In der Romantischen Epoche entwickelt sich neben der Sinfonie die Sinfonischen Dichtung und die Rhapsodie. Sonate, Lied und Kammermusik werden weiterhin gepflegt und teilweise extrem erweitert. Die Oper wird einerseits zur durchkomponierten Form; andererseits spaltet sich von ihr die seichteOperette ab. Nocturnes und Arabesken entstehen. Richard Wagner tritt mit seinen Musikdramen in Erscheinung.
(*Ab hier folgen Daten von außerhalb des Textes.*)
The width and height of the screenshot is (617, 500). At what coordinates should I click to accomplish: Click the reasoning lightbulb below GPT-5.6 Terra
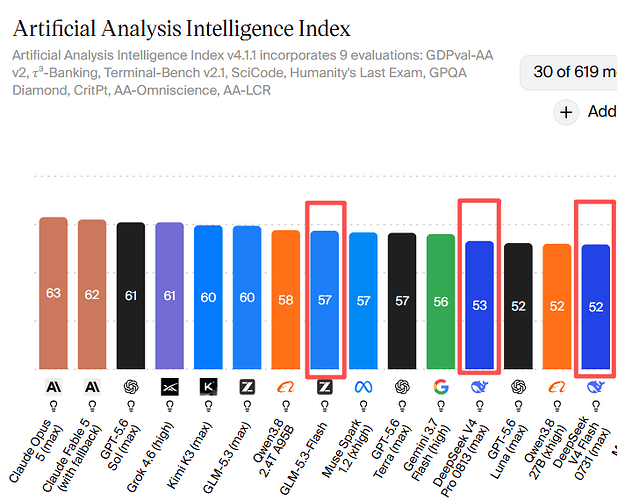pos(402,406)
Das 20. Jahrhundert bringt in der Kunstmusik zahlreiche neue Formen und Stile hervor. Nach einer frühen expressionistischen Phase dominieren Neoklasssizismus und Dodekaphonie; nach dem zweiten Weltkrieg entstehen Serialismus und Aleatorik. Eine Reihe neuartiger Instrumente entstehen zudem; diese sind entweder kuriose Einzelstücke oder entstammen der technischen Welt. Die Betrachtung eines Musikinstruments als Maschine und daher auch einer Maschine als Musikinstruments bringen Futurismus und Bruitismus hervor. Auch die Abspaltung der elektronischen Musikinstrumente von reinen Laborgeräten beginnt in dieser Zeit. Bemerkenswert bleibt dabei, die Komponisten der Moderne gerade mit zunehmender Industrialisierung der Musik durch Plattenkonzerne oft Wege jenseits der großen Konsumströme beschreiten und nach neuen, offeneren Möglichkeiten des Hörens suchen. Den musikakademischen Hochschulen bleibt der Zugang zu dieser Gedankenwelt meist verschlossen, doch ist beachtlich, daß gerade die relativ frühen Werke der zeitgenössischen Musik ab Mitt der 80-er-Jahre in großem Stil von progressiven U-Musikern aufgegriffen und referiert werden. Dies zeugt von Wachheit und Offenheit. Auch die Computermusik spielt zu Anfang des 21. Jahrhunderts bereits eine große Rolle.